This is because we are experiencing a fundamental shift in population and lifestyle. People put off marriage and children, singles, and young couples want to live in urban areas. Urban sprawl and long traffic commutes are being avoided. Convenient city style condominium living has spread a significant real estate boom that is not likely to end soon.

Condos are more affordable for first-time buyers and young adults. Immigrants embraced the high density based lifestyle and empty-nesters love the high security, scaled down convenient lifestyle.

Small and medium sized investors have embraced the opportunity to own real estate in Toronto where rents cover all carrying costs and still create principle recovery and equity growth. Large new condo projects can sell out in hours if developers allow a large number of foreign investors.

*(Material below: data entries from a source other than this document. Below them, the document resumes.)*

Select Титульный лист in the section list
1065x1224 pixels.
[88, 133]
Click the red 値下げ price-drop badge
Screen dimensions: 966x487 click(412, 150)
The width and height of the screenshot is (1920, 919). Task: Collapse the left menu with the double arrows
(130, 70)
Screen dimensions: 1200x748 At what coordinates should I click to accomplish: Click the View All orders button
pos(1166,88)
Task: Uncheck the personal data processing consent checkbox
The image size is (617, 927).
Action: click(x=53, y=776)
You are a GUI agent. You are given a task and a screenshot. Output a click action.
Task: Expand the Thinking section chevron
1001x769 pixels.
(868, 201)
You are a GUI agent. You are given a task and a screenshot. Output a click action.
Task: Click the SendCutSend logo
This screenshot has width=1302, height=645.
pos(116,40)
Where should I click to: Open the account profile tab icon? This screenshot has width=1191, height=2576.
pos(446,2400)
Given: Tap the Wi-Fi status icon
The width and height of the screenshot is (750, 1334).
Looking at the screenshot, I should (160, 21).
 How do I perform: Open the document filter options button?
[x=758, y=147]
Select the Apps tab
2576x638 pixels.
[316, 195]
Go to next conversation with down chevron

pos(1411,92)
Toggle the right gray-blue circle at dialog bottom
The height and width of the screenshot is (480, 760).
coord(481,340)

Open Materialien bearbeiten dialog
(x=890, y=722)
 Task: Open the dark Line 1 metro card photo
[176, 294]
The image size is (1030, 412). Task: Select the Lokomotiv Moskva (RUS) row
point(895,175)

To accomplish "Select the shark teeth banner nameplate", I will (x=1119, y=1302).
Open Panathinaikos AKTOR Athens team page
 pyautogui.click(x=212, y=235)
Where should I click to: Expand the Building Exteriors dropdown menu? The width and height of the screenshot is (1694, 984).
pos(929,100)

Investors from the Middle East, the Far East, Africa, and South America would be hard pressed to find a better place to invest their capital than Toronto’s large, diverse, and stable economy. There are millions of extremely wealthy individuals from hundreds of countries clamouring for an opportunity to buy in one of this city’s hundreds of new developments. Make no mistake this real estate renaissance is going to permanently change our incredible city. Many areas formerly in decline are now flourishing on a monthly, if not weekly, basis. New retail, restaurants, hotels, bars, nightclubs, galleries, office buildings, live entertainment venues, and more are being incubated to great success.

As I have stated dozens of times in the past, Toronto’s rebirth has too much momentum to retreat. It is our time to retreat. It is our time, and we can thank condominiums for it.